Onstage, however, the festival itself feels like it’s moving away from the new, free for all, mix and match melange that contributed to FFD’s continuing popularity which could’ve been described by the old adage about the weather: if you don’t like it, wait a minute and it’ll change. This year’s slate feels more mature, more classical, less representative of indigenous forms, the lineup of dancemakers more self-consciously selected for big-time potential (particularly in ballet, possibly addressing its obsession with a few choreographers at a time), as well as modern masters such as Trisha Brown and Mark Morris.
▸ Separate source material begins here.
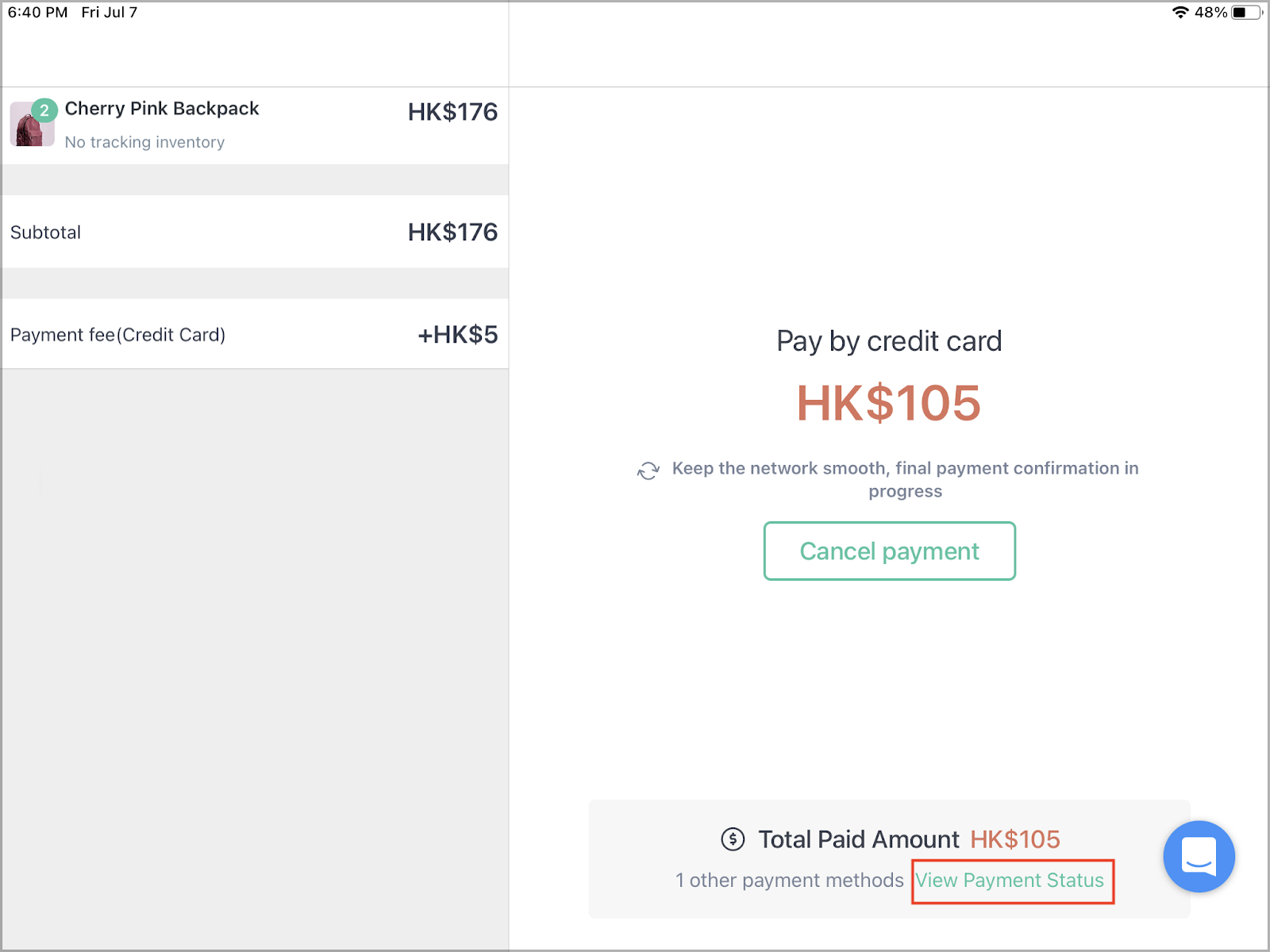1270x952 pixels.
Task: Click the dollar coin icon
Action: pyautogui.click(x=733, y=839)
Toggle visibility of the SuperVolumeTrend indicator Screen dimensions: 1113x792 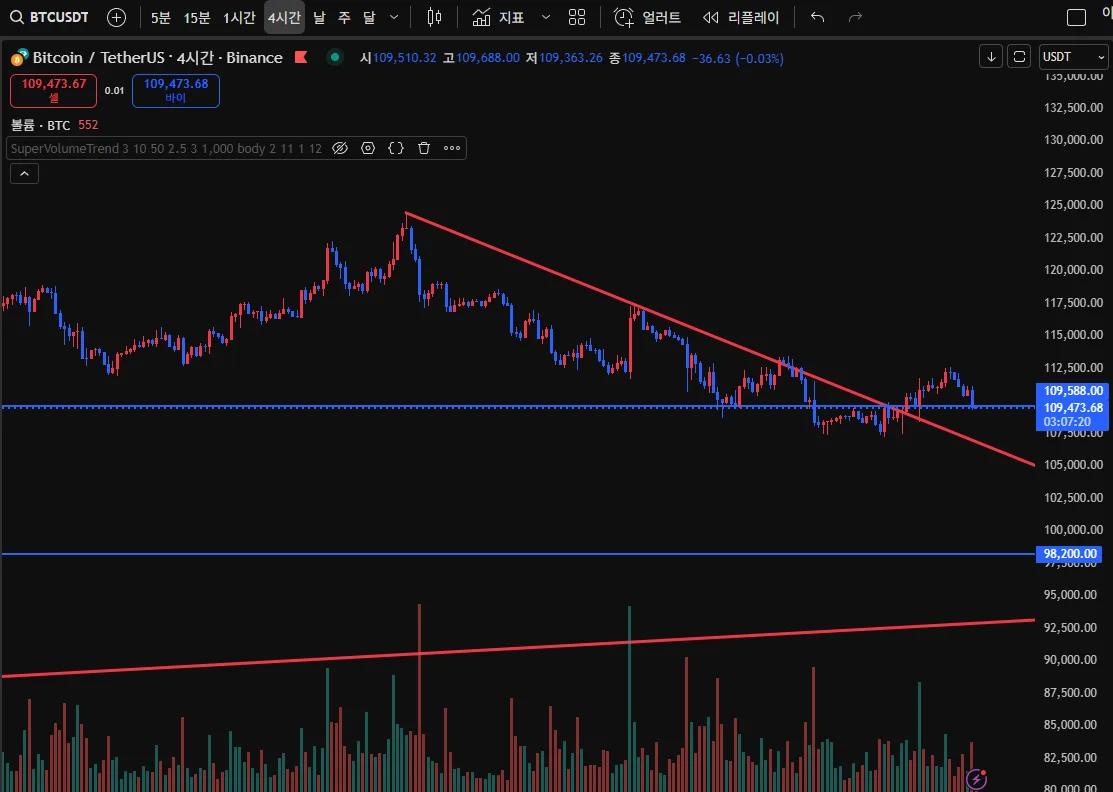pos(340,148)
Pontus Lidberg Dance, in its American debut, danced Faune, a twist on Debussy’s L’Apres midi d’une faune, a sort of identity shell game cleverly played with garments. This was a bit of deja vu however, since two of its dancers were just featured at the Joyce last week in Morphoses, where Lidberg (who danced) will serve as artistic director next year. The finale was powerful: one of Ohad Naharin’s retrospective mashups, THREE TO MAX (even the title’s a mashup), performed by the versatile Hubbard Street Dance Chicago. Several of the dancers nailed the elusive qualities inherent in Naharin’s own Batsheva company—the absolute lack of anticipation, the relaxed bravura, the deadpan stare—not an easy task without constant practice. But his riveting, animalistic, tribe-based movement read loud and clear, leaving audiences, in their new green velvet seats, on a high.